>>>>

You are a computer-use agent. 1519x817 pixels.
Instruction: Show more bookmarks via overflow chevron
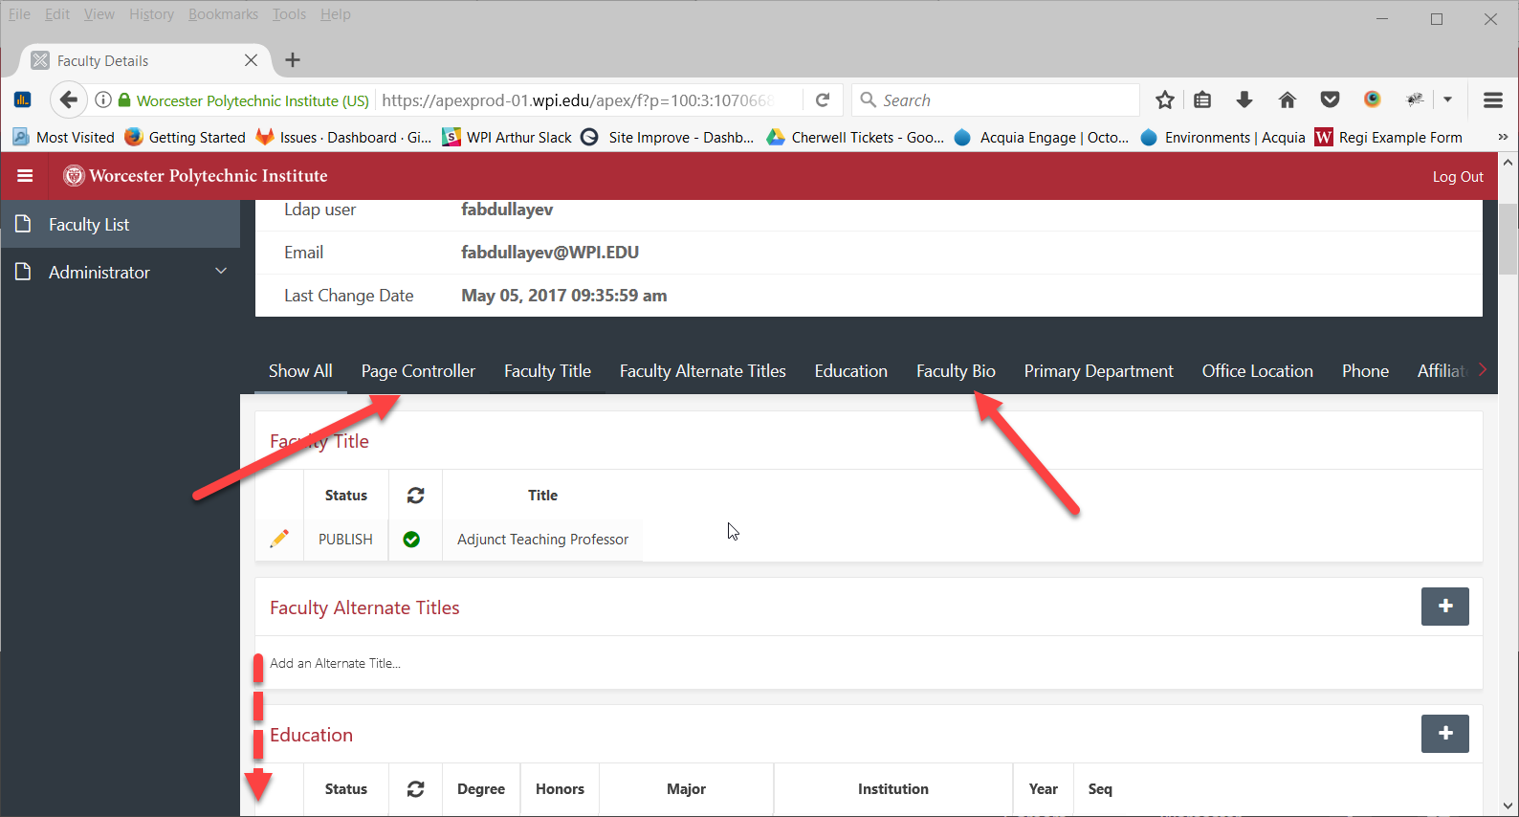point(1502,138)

<<<<
>>>>

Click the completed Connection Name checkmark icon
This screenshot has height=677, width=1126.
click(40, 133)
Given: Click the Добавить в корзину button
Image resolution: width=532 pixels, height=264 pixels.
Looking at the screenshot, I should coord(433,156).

<<<<
>>>>

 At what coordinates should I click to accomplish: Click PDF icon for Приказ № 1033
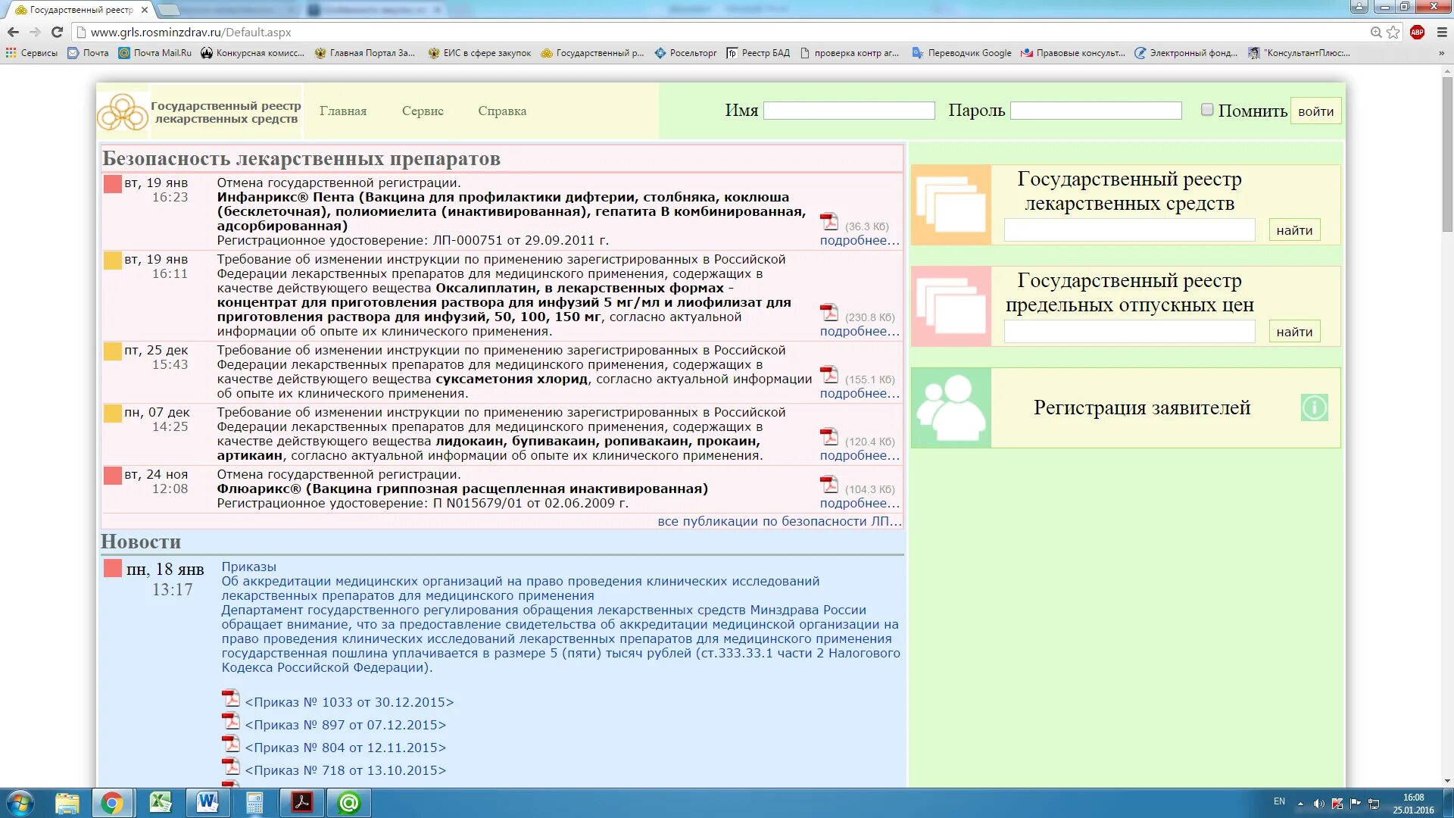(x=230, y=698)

<<<<

**Your task:** Rewrite the lines from the one holding "At what coordinates" through the one holding "(x=230, y=698)", inclusive, putting "download button" in place of "PDF icon" and leaving everything else as it is. Omit the pictures.

**Result for this exercise:**
 At what coordinates should I click to accomplish: Click download button for Приказ № 1033
(x=230, y=698)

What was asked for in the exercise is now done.